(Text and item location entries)

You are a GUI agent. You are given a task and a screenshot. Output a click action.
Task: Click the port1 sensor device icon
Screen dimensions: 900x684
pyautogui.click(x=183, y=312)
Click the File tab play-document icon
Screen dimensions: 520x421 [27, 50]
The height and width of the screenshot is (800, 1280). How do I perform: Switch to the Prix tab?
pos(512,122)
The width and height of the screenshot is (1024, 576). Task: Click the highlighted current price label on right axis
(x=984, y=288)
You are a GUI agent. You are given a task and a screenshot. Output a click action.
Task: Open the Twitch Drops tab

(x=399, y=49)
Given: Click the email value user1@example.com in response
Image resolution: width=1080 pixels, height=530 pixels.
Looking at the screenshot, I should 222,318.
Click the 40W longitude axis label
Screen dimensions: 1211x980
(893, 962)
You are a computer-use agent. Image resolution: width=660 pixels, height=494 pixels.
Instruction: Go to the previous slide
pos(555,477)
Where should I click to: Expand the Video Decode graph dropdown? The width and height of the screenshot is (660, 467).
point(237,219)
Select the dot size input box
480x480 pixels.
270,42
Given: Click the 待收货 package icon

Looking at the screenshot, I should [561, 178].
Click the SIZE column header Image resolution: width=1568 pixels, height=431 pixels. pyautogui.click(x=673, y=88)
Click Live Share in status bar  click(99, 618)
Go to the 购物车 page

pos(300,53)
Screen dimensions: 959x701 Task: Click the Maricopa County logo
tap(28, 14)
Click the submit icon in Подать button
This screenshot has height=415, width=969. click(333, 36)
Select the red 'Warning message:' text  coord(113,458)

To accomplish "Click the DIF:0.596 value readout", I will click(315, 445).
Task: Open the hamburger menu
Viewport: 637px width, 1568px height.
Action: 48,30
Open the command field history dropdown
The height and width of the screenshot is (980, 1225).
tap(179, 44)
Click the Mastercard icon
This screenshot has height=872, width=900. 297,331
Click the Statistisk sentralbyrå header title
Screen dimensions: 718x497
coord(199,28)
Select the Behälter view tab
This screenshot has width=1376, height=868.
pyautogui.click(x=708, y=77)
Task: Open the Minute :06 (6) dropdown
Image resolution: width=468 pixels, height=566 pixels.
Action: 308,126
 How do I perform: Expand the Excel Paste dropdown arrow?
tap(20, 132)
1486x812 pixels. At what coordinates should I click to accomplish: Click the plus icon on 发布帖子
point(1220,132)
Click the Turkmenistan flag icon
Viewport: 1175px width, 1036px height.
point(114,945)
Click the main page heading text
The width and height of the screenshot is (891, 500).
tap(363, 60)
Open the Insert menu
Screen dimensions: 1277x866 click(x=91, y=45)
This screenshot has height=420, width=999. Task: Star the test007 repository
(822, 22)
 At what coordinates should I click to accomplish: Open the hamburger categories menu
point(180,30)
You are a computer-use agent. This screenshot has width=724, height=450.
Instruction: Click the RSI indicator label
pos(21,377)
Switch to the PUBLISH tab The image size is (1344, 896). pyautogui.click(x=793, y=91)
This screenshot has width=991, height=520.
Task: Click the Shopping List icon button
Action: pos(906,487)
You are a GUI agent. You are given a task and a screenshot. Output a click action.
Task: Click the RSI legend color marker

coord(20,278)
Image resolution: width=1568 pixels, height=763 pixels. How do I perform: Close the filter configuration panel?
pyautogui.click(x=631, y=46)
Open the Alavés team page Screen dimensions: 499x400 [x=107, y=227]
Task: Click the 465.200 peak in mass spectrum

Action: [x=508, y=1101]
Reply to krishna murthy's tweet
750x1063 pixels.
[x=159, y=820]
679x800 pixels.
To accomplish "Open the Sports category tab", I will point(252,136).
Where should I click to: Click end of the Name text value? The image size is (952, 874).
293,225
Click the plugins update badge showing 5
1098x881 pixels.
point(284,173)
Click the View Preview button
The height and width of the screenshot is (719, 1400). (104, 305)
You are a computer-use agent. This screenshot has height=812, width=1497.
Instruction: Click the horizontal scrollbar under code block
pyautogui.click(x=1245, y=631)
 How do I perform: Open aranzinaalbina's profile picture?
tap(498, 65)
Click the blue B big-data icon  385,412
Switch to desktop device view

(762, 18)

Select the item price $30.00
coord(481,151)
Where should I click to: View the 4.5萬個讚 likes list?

* [WHAT YOU NEED TO DO] Copy out verbatim the part of the records that begins with the line containing "Given: Click the 待收货 package icon" and ends with the line containing "will click(315, 445).", including both of those lines.

* [ANSWER TO THIS TASK]
Given: Click the 待收货 package icon

Looking at the screenshot, I should [561, 178].
Click the SIZE column header Image resolution: width=1568 pixels, height=431 pixels. pyautogui.click(x=673, y=88)
Click Live Share in status bar  click(99, 618)
Go to the 购物车 page

pos(300,53)
Screen dimensions: 959x701 Task: Click the Maricopa County logo
tap(28, 14)
Click the submit icon in Подать button
This screenshot has height=415, width=969. click(333, 36)
Select the red 'Warning message:' text  coord(113,458)

To accomplish "Click the DIF:0.596 value readout", I will click(315, 445).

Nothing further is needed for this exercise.